Personal information
- Full name: Ivan Ernst Baumgartner
- Date of birth: 11 March 1934
- Date of death: 30 December 2020 (aged 86)
- Original team(s): Wesley College
- Height: 179 cm (5 ft 10 in)
- Weight: 83 kg (183 lb)

Playing career^{1}
- Years: Club / Games (Goals)
- 1953–1955: Geelong / 27 (3)
- 1955: Melbourne / 05 (0)
- 1956: St Kilda / 16 (1)
- Total:  / 48 (4)
- ^{1} Playing statistics correct to the end of 1956.

= Ivan Baumgartner =

Australian rules footballer (1934–2020)

Ivan Ernst Baumgartner (11 March 1934 – 30 December 2020) was an Australian rules footballer who played with Geelong, Melbourne and St Kilda in the Victorian Football League (VFL).
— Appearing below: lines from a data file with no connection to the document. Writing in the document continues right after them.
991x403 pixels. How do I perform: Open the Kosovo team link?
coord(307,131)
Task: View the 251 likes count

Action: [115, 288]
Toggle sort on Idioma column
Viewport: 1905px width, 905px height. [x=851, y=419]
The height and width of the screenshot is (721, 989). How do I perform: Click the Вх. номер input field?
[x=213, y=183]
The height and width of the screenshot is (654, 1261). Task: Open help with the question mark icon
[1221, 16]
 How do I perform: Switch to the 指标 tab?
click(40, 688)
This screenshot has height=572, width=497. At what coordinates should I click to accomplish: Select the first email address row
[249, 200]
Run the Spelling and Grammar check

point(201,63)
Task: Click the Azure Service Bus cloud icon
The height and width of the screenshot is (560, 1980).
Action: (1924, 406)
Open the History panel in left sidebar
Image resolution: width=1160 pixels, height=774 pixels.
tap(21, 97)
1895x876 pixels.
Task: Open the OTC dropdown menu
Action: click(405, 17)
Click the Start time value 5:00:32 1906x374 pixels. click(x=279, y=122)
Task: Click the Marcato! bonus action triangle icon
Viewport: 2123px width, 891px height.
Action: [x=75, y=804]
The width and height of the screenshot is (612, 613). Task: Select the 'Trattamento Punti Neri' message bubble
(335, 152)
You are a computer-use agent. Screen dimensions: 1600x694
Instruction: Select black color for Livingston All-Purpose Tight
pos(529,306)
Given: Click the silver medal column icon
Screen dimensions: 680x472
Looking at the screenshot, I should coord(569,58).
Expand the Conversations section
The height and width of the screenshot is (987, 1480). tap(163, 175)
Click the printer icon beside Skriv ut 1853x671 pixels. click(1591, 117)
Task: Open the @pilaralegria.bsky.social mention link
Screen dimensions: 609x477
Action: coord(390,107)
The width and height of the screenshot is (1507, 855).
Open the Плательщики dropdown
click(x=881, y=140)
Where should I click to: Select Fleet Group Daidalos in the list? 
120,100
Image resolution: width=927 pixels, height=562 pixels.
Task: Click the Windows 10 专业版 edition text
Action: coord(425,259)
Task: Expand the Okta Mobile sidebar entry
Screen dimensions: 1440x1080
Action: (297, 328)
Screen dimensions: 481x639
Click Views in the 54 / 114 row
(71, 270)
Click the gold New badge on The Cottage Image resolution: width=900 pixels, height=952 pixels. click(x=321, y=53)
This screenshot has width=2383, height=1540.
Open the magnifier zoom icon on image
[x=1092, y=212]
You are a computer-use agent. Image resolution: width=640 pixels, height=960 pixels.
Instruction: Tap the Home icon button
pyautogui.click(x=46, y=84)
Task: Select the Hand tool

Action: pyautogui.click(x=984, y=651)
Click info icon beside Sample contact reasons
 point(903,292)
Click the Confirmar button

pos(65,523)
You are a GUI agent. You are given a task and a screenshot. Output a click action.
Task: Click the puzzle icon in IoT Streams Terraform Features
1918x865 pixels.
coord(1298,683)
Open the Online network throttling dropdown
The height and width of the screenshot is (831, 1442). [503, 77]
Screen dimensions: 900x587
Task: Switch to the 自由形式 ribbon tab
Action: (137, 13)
After studying at Wesley College, Baumgartner moved to Geelong, in order to attend the Gordon Institute of Technology. While there he played with the Geelong Football Club. In 1953, his first season, he appeared in Geelong's preliminary final win over Footscray. He lost his place in the side for the grand final, to make way for Russell Renfrey, and had to watch his club's defeat of Collingwood from beyond the sidelines. The following year he was a regular member of the team and played a total of 17 games, including two more finals, but not a grand final.

Baumgartner participated in the opening three rounds of the 1955 VFL season, then asked for a clearance to Melbourne, as he had found work in Dandenong. He played only five senior games for Melbourne, but performed well enough in the reserves to finish second in the 1955 Gardiner Medal.

He finished his career at St Kilda, playing 16 of a possible 18 games for them in 1956.